§ Activity
Would you return, word for word, the lines running from the one with "Screen dimensions: 1024x501" to the final line of the listing below, pictures omitted?

*** Working data

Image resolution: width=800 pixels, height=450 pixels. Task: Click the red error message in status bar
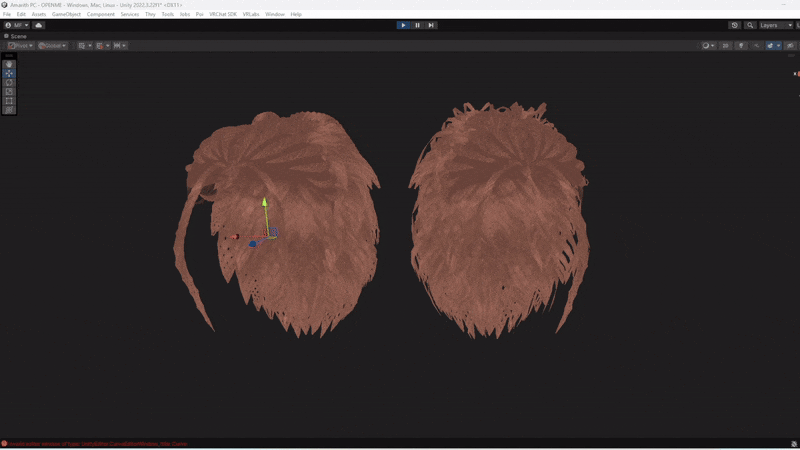pos(97,444)
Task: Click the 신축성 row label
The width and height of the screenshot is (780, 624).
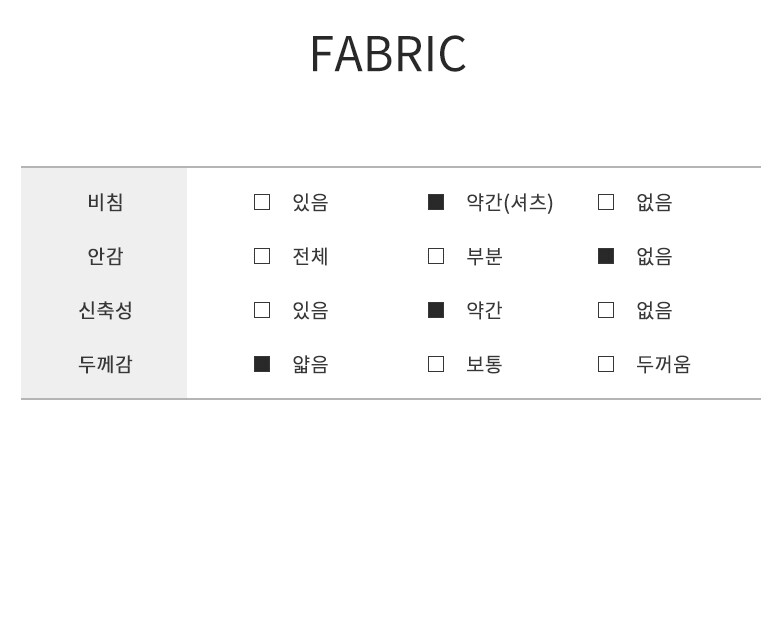Action: 105,310
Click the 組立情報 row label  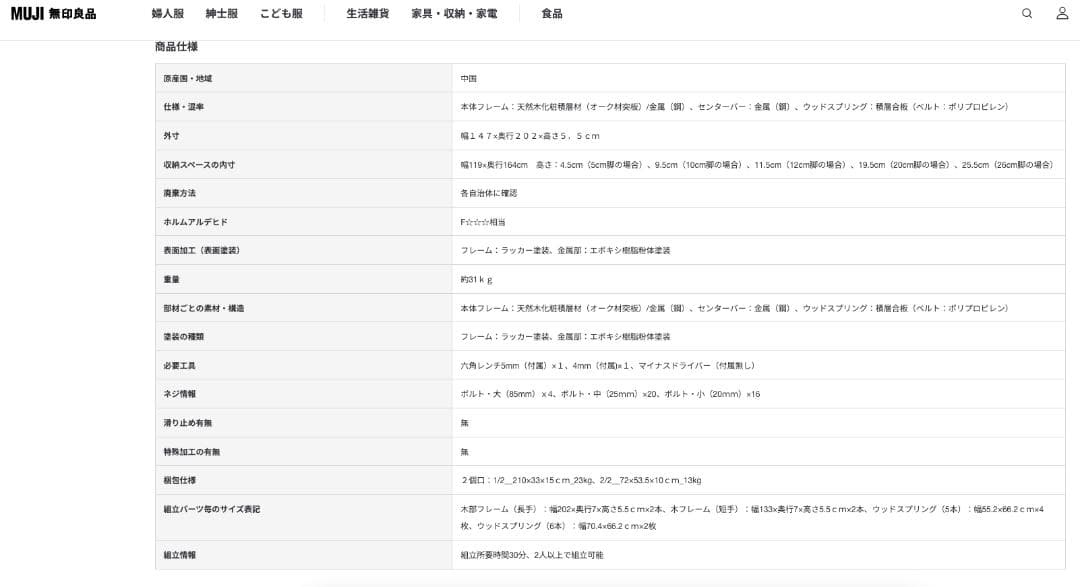tap(180, 555)
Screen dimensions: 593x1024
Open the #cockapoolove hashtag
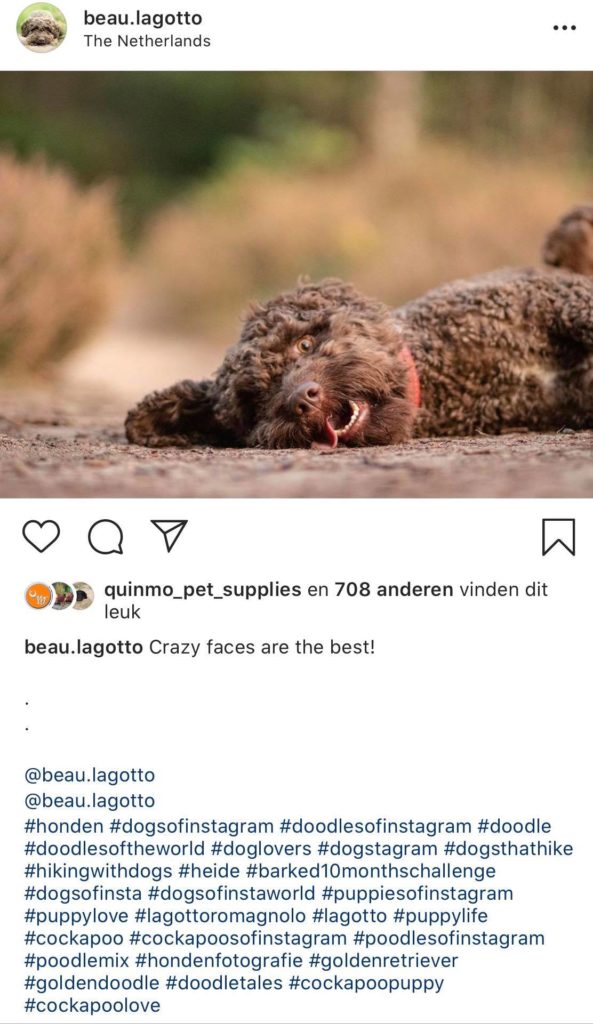pyautogui.click(x=92, y=1005)
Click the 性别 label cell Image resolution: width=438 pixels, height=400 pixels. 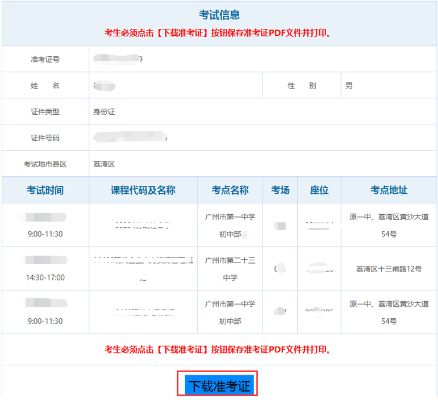point(302,86)
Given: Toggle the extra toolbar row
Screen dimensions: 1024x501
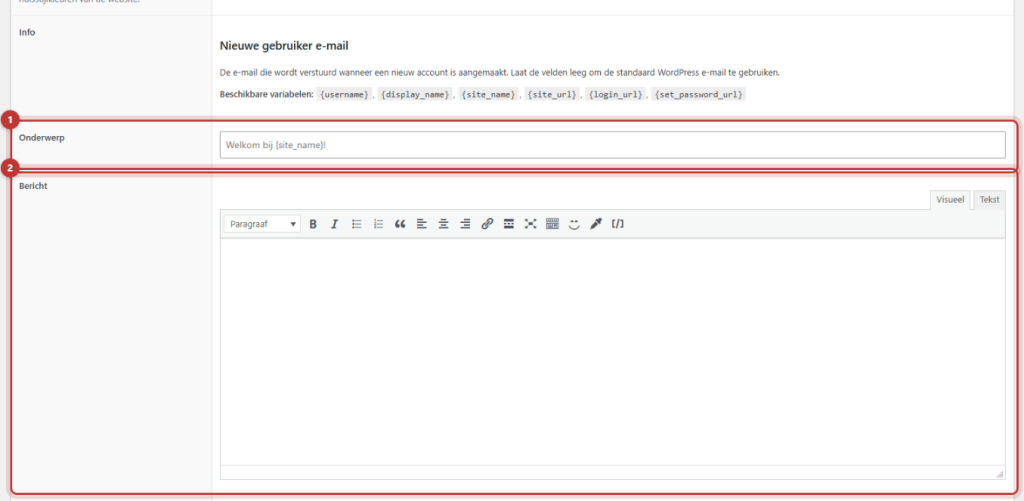Looking at the screenshot, I should 552,224.
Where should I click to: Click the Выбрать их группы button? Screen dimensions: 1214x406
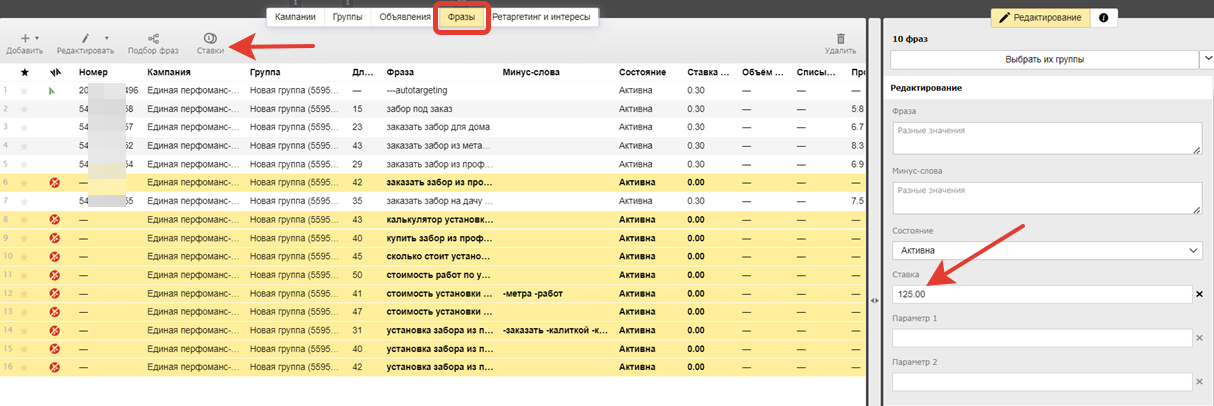click(x=1044, y=59)
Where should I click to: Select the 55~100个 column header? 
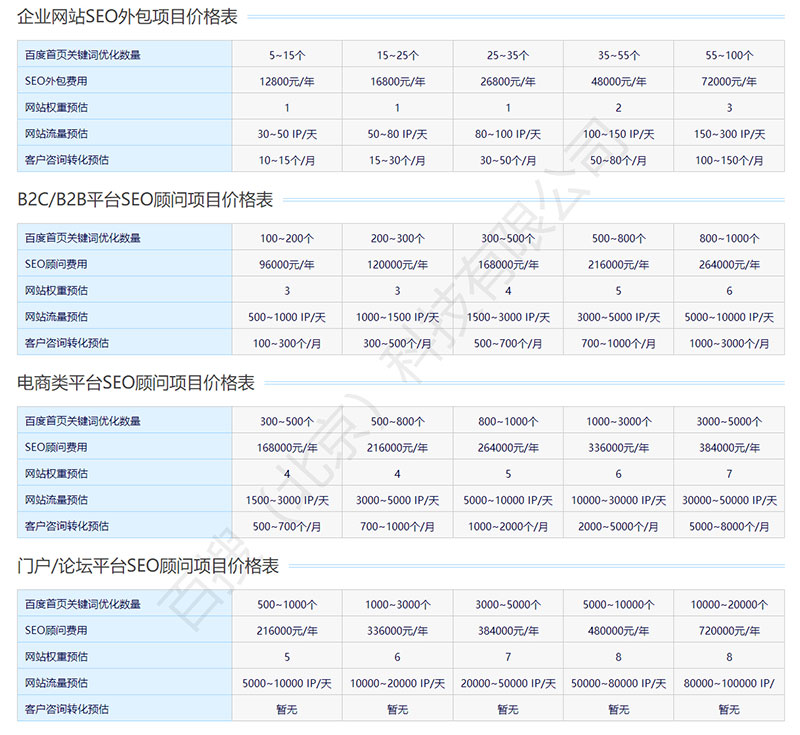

******

§ Answer for the task
Screen dimensions: 1024x501
Looking at the screenshot, I should 552,224.
Where should I click to: Click the Выбрать их группы button? Screen dimensions: 1214x406
click(x=1044, y=59)
Where should I click to: Select the 55~100个 column header? 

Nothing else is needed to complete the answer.